2 Kings 20:1–11 (NIV)✞: Hezekiah’s Illness
Over the last few passages we’ve been reading about King Hezekiah in Judah. In this passage he becomes sick, and it’s short enough that I’ll just quote the whole thing:
1 In those days Hezekiah became ill and was at the point of death. The prophet Isaiah son of Amoz went to him and said, “This is what the LORD says: Put your house in order, because you are going to die; you will not recover.”
2 Hezekiah turned his face to the wall and prayed to the Lord, 3 “Remember, LORD, how I have walked before you faithfully and with wholehearted devotion and have done what is good in your eyes.” And Hezekiah wept bitterly.
4 Before Isaiah had left the middle court, the word of the LORD came to him: 5 “Go back and tell Hezekiah, the ruler of my people, ‘This is what the LORD, the God of your father David, says: I have heard your prayer and seen your tears; I will heal you. On the third day from now you will go up to the temple of the LORD. 6 I will add fifteen years to your life. And I will deliver you and this city from the hand of the king of Assyria. I will defend this city for my sake and for the sake of my servant David.’”
7 Then Isaiah said, “Prepare a poultice of figs.” They did so and applied it to the boil, and he recovered.
8 Hezekiah had asked Isaiah, “What will be the sign that the LORD will heal me and that I will go up to the temple of the LORD on the third day from now?”
9 Isaiah answered, “This is the LORD’s sign to you that the LORD will do what he has promised: Shall the shadow go forward ten steps, or shall it go back ten steps?”
10 “It is a simple matter for the shadow to go forward ten steps,” said Hezekiah. “Rather, have it go back ten steps.”

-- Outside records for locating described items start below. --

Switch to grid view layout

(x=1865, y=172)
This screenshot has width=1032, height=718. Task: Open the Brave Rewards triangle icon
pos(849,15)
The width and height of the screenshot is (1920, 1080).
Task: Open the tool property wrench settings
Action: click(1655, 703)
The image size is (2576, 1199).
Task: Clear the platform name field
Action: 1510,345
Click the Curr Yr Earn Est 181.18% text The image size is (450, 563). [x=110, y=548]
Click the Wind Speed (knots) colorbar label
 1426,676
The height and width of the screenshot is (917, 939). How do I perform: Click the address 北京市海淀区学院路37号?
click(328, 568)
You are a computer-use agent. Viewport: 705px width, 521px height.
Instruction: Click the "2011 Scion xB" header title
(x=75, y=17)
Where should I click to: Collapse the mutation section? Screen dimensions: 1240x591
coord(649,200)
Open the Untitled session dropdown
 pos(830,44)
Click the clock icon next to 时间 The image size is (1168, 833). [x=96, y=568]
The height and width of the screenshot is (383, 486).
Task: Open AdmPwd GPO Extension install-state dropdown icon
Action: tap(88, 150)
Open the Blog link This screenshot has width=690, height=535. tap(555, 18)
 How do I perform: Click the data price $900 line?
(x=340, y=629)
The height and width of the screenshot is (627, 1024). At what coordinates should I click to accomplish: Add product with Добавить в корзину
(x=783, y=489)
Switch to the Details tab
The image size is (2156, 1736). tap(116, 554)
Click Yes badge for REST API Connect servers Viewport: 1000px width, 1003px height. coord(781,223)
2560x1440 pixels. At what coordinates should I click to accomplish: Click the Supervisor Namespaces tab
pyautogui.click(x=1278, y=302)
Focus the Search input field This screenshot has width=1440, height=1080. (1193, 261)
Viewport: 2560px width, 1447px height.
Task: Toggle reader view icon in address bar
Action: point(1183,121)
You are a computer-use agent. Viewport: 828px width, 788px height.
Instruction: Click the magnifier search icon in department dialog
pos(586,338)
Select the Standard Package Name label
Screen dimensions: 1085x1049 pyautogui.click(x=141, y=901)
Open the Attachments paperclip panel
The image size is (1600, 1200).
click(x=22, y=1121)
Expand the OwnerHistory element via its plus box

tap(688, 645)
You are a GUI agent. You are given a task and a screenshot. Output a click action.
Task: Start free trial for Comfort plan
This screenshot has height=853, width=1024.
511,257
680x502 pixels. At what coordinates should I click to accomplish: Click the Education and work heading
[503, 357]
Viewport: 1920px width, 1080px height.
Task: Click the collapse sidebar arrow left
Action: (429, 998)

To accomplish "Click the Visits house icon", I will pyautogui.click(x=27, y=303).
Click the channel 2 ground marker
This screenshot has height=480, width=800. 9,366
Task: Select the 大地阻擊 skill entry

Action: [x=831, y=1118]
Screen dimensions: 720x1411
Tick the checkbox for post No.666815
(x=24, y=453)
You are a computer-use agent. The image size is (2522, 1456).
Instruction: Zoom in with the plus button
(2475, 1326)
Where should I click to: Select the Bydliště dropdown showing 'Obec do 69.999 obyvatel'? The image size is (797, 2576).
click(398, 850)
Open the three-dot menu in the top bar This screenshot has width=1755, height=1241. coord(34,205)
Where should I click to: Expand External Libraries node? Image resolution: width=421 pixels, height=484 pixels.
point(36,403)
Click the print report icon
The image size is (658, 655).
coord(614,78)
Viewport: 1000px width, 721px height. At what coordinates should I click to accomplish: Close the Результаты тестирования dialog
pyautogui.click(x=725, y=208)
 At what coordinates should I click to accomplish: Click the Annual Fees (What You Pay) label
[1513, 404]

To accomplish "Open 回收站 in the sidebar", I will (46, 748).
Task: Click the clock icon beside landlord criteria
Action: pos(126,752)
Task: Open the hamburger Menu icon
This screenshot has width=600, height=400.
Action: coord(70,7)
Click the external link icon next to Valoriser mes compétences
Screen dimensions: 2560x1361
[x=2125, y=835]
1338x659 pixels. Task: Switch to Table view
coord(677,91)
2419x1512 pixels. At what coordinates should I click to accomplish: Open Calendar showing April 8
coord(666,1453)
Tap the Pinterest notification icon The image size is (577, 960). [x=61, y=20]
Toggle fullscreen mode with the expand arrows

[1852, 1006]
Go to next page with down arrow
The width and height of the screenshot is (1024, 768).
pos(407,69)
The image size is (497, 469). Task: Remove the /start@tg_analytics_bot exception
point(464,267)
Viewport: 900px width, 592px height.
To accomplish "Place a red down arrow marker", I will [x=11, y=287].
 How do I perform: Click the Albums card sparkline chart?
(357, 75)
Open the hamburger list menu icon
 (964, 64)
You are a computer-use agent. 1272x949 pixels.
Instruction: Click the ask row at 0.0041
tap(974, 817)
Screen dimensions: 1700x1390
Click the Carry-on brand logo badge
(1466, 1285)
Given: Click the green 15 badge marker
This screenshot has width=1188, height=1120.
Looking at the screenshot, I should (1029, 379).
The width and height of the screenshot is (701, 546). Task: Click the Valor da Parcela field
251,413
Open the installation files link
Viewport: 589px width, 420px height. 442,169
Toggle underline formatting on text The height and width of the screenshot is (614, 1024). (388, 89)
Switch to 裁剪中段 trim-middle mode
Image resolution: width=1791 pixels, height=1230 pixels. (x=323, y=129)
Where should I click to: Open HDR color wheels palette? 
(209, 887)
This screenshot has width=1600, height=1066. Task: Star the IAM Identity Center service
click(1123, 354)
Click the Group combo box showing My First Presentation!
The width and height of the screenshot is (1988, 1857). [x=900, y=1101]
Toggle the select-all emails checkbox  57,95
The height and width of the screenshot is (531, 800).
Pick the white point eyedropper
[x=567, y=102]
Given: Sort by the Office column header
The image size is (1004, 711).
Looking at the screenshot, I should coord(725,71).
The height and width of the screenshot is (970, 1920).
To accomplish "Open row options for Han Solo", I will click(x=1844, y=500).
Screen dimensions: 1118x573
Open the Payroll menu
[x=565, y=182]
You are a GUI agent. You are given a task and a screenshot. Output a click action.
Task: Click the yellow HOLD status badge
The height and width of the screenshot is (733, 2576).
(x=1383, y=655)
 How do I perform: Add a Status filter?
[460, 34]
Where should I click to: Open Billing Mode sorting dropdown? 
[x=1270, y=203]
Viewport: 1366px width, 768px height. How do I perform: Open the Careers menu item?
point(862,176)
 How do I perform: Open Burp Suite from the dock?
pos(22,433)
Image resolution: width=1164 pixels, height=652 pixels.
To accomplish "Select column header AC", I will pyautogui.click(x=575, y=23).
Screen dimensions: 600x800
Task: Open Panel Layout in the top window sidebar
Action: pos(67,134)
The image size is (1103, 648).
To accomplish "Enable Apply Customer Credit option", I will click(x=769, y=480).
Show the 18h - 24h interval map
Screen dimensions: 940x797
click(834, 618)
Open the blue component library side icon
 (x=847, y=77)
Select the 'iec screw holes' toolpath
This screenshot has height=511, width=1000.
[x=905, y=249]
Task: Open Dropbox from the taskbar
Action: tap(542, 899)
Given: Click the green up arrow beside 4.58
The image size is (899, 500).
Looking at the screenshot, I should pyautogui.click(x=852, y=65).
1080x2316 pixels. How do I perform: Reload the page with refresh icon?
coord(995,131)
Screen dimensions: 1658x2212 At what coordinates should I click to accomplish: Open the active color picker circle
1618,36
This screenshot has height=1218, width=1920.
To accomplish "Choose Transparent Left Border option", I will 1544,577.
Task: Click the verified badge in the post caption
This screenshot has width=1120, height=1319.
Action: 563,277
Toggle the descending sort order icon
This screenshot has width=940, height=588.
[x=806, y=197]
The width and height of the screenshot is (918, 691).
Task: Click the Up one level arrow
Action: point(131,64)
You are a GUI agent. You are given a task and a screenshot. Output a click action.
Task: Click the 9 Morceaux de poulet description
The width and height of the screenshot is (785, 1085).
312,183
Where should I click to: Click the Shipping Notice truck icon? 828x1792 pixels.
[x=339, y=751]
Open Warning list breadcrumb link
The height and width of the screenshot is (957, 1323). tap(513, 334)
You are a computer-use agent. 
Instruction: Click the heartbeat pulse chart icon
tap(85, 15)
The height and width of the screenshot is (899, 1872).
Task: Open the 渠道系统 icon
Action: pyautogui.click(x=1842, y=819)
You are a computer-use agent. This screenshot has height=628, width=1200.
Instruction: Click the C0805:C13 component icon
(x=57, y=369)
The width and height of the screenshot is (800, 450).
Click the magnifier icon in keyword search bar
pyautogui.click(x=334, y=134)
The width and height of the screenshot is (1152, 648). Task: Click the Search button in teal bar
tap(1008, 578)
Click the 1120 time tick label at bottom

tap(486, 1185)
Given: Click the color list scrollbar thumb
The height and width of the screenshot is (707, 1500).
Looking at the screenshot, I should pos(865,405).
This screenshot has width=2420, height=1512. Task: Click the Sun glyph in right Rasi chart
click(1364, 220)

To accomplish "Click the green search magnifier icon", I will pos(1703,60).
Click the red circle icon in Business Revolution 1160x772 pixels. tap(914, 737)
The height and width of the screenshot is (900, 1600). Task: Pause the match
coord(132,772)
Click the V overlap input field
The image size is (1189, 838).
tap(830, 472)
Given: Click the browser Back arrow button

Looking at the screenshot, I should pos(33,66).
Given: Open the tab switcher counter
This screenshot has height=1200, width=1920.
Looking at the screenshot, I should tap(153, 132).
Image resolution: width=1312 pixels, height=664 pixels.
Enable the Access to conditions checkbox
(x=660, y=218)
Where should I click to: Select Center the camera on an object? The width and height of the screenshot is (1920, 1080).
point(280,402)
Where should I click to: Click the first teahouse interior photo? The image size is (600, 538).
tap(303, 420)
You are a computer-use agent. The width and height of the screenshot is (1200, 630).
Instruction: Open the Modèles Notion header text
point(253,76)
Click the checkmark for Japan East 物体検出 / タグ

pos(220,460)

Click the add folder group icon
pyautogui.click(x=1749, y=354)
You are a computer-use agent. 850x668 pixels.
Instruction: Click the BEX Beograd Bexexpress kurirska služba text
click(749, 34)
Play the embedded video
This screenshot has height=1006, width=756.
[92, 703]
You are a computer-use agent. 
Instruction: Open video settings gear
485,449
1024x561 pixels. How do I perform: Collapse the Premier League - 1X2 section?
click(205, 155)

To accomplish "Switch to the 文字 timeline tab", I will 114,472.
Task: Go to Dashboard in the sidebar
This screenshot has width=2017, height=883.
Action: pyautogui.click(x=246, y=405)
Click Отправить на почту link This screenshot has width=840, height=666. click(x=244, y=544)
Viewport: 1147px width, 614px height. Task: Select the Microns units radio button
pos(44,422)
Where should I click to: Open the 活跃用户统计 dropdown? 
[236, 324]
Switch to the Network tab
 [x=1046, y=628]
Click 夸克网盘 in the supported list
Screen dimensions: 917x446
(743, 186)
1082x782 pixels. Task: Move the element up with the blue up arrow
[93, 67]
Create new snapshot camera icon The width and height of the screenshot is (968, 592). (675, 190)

11 Then the prophet Isaiah called on the LORD, and the LORD made the shadow go back the ten steps it had gone down on the stairway of Ahaz.
The only additional thing I’ll mention, before getting into the “thoughts,” is that this is actually a “flashback,” according to the ESV Study Bible, which I wouldn’t have noticed if they hadn’t pointed it out.
2 Kings 20:1 In those days. Verses 1–19 represent a “flashback” to the period around 713–712 B.C., some 12 years before Sennacherib’s invasion and some 15 years before Hezekiah’s death (cf. v. 6).
ESV Study Bible
Over the last 19 chapters of Kings I’ve become so conditioned to people letting God down that, reading this passage again, I got worried when I got to verse 8 and Hezekiah asked Isaiah for a sign that God would heal him as promised; would Isaiah castigate him for asking for a sign? But no, he asks for a sign and one is given! God actually goes so far as to ask Hezekiah what kind of sign he’d like, and then move the sun backwards just to show Hezekiah that He is going to do as He promised.
Which raises the question: when is it permissible to ask God for a sign? Because… if I was to guess a time when it wouldn’t be permissible it would be this exact situation! God comes to Hezekiah and specifically tells him what He is going to do, and then Hezekiah asks Him to prove it?
I’m not sure that I have a good answer, except that I feel it has to be related to one’s attitude. I’m constantly reminded of the stories of Zechariah and Mary responding to Gabriel’s messages in Luke 1 (NIV)✞:
- In 5–25✞ we get the story of the angel Gabriel going to Zechariah and informing him that he’s going to be a father, and Zechariah asks, “How can I be sure of this?” In response Gabriel strips him of his power of speech for his unbelief.
- In 26–38✞ Gabriel goes to visit Mary to tell her she’s going to be a mother, and she asks, “How will this be?” In response, Gabriel patiently explains to her what is going to happen.
Both people question the angel—the same angel, so we can’t say that Mary was talking to a more patient angel than Zechariah was—and, honestly, in both cases I think the question is valid, on the surface. But the difference is the attitude under the question: Zechariah’s response is almost akin to saying, “yeah, right, as if that’s going to happen – prove it!” while Mary’s is more like, “I don’t understand how this could be – can you explain it?”
All that to day, when Hezekiah asks for a sign—which, on the surface, is almost exactly the same question as Zechariah asked Gabriel!—I have to assume he was doing so with a humble attitude.
Do I ever expect to be visited by a prophet with an explicit prophecy about my life? No. So this question is somewhat academic. I do, however, read the Bible, and try to follow its teachings. As I do so, I should try to have an attitude more like Mary (and, presumably, Hezekiah), and not like Zechariah’s.